Director Doris Dörrie is something of a Nihonophile based on Cherry Blossoms' love of the land of the rising sun and its cinema.
Taking healthy pinches of Yasujiro Ozu’s Tokyo Story and Akira Kurosawa’s Ikiru, Dorrie’s script is a bittersweet story of a Trudi (Elsner), a hausfrau seeking to bring her family together one more time before her husband succumbs to a terminal condition.
Trouble is her favourite son Karl (Brückner) lives in Japan, and her son and daughter in Berlin regard the get-together as a tut-out-loud chore, as does hubby Rudi (Wepper).
Dörrie spends a good forty minutes getting to know Trudi, a closet firebrand who reined in her dreams for the sake of her dull husband, and scores high with the intimate family drama.

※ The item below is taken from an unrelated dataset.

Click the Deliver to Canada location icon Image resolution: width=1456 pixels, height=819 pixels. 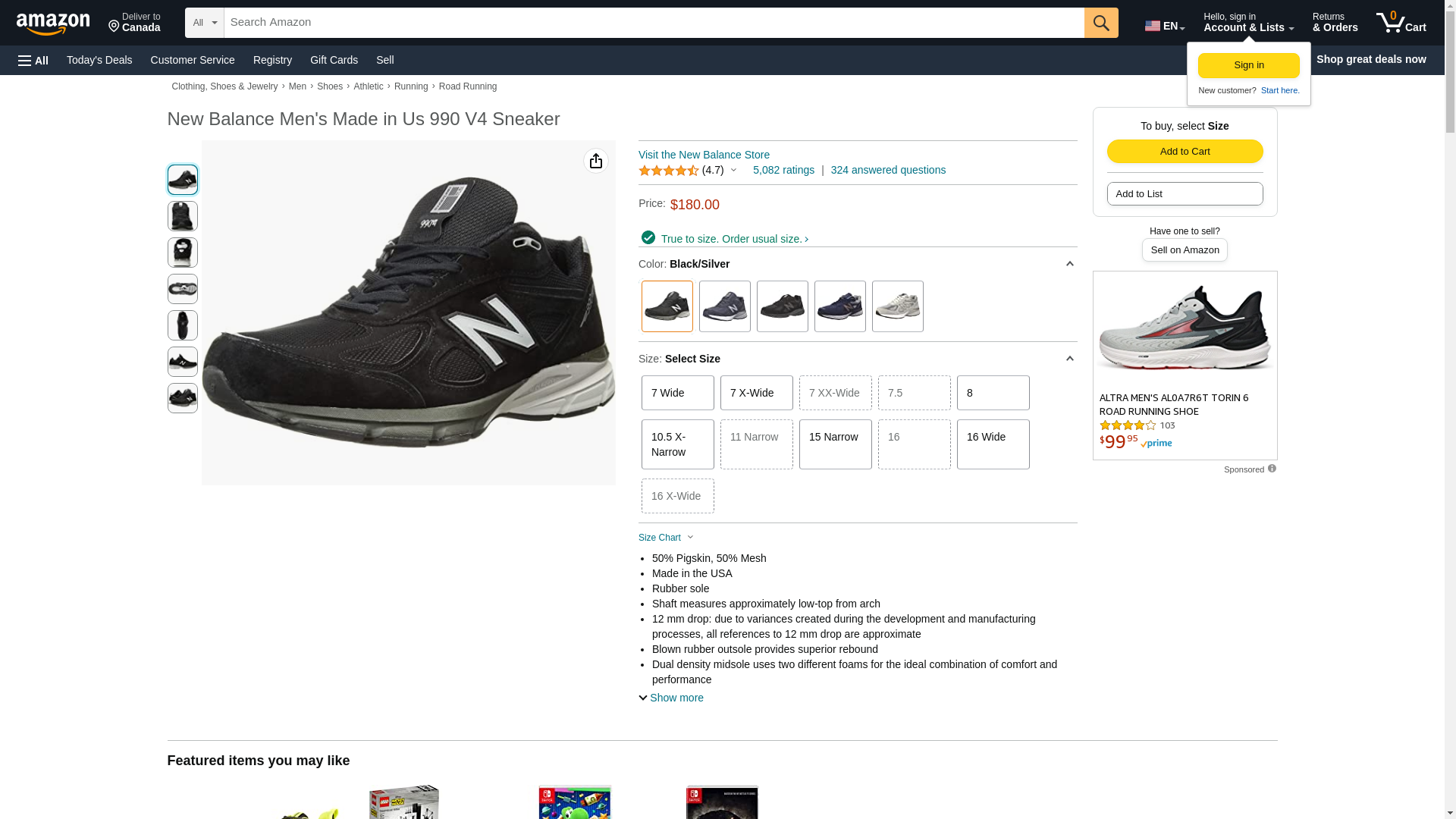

But, it is with Trudi’s sudden exit that Cherry Blossoms shifts gear and becomes a poignant story of grief and acceptance in the About Schmidt vein.
As Rudi realises his children in Berlin have as little time for him as he had for them in the past, he travels East for the pilgrimage he unwittingly denied his Japan-loving wife.

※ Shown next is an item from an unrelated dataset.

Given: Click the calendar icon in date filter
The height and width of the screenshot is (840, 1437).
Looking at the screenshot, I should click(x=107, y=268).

There Rudi discovers Karl is not the golden boy his mother held him to be, and forms a touching relationship with young butoh dancer Yuu (Irizumi), who performs in a Tokyo park and is something of a kindred spirit for the old man.
Cherry blossoms are a metaphor for life’s ephemeral beauty and Dörrie makes sure we know the parallels to her story, while the magical realism comes thick and fast in the Mt. Fuji climax.
But, she earns these wistful moments through earlier scenes of Rudi bottoming out in Tokyo’s red light districts, falling into strip joints and massage parlours as grief grabs hold of him.
A big hit in its native Germany, this bouquet of nicely observed private moments packs an unexpectedly profound emotional punch.